> **TO DO**
Repeat only the lines from the one containing "Task: Click Get more credits button" to the final line below, exactly as they read, and leave every picture out.

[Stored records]
◆ ◆ ◆ ◆

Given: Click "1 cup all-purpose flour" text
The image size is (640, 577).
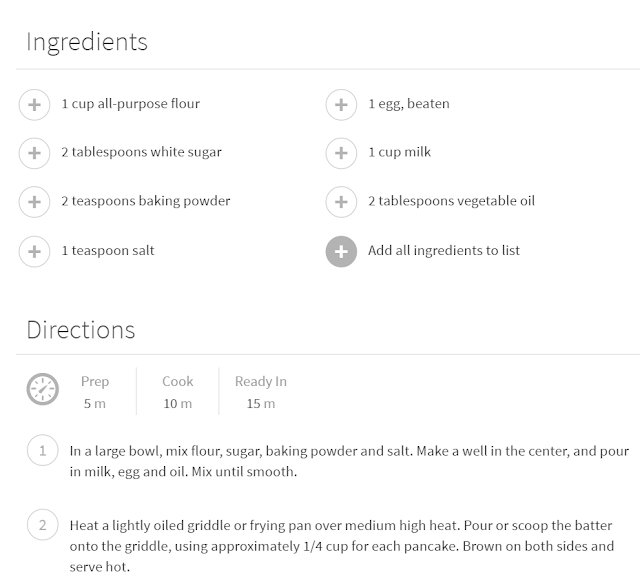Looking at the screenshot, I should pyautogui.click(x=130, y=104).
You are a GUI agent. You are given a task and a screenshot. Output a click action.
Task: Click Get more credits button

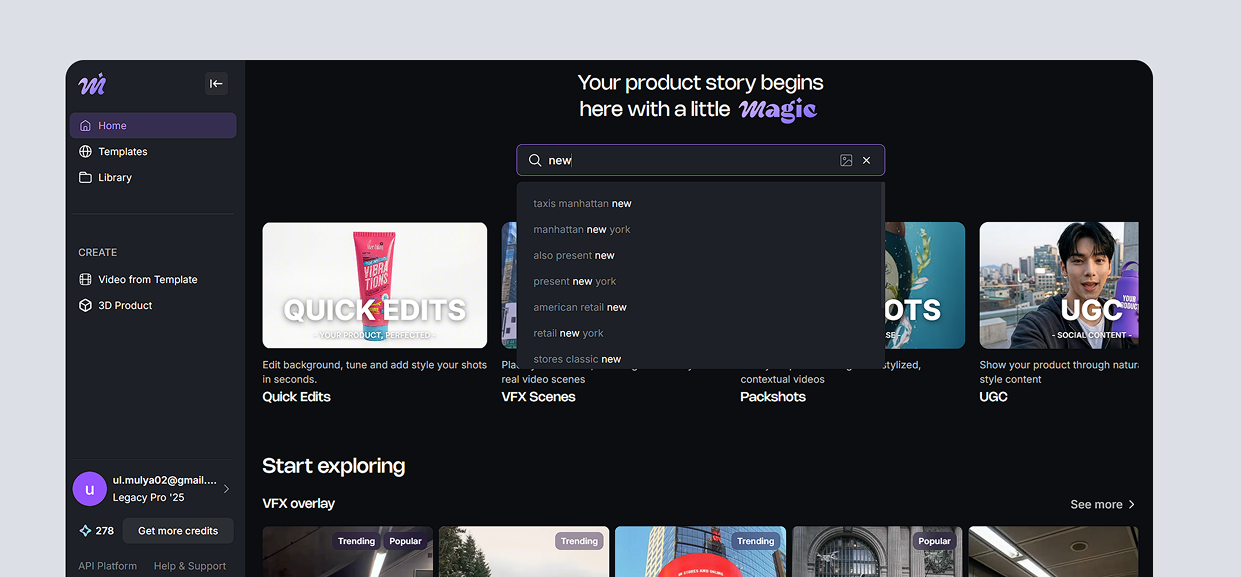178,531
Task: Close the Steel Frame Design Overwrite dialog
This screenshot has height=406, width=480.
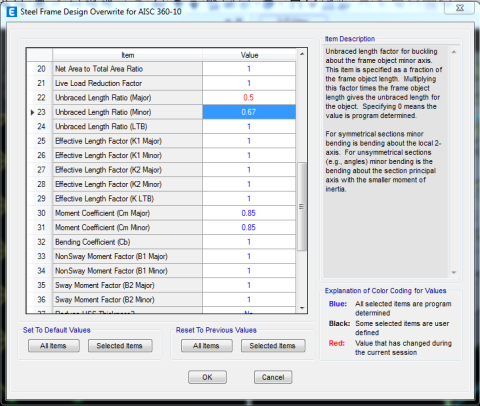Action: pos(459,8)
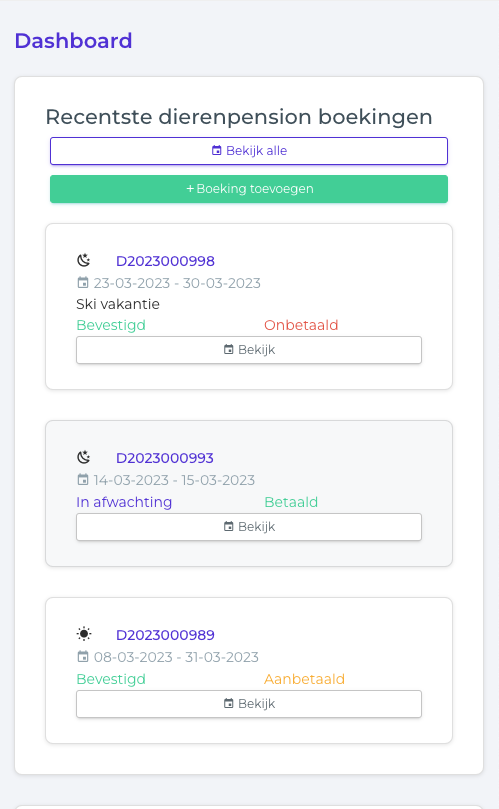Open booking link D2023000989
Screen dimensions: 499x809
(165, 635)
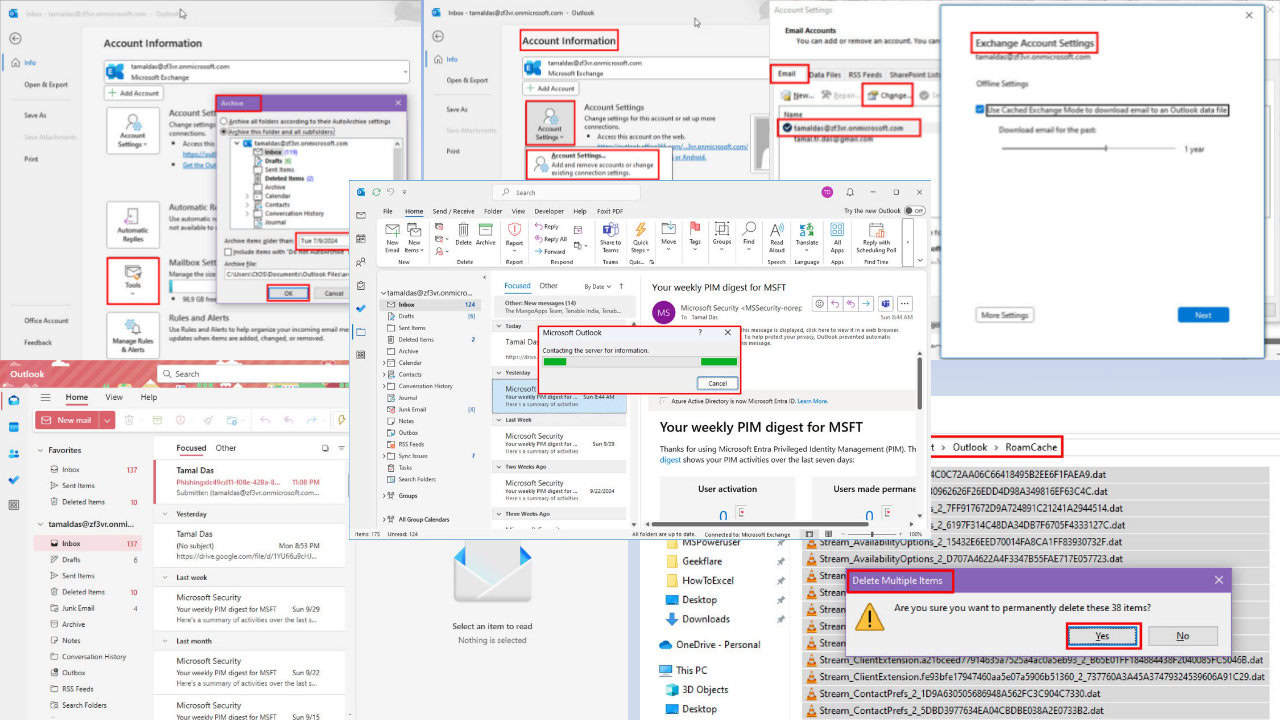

◆ ◆ ◆ ◆

> **TASK RESULT**
Task: Click Get more credits button

178,531
Task: Close the Steel Frame Design Overwrite dialog
This screenshot has height=406, width=480.
Action: pos(459,8)
Open booking link D2023000989
Screen dimensions: 499x809
(165, 635)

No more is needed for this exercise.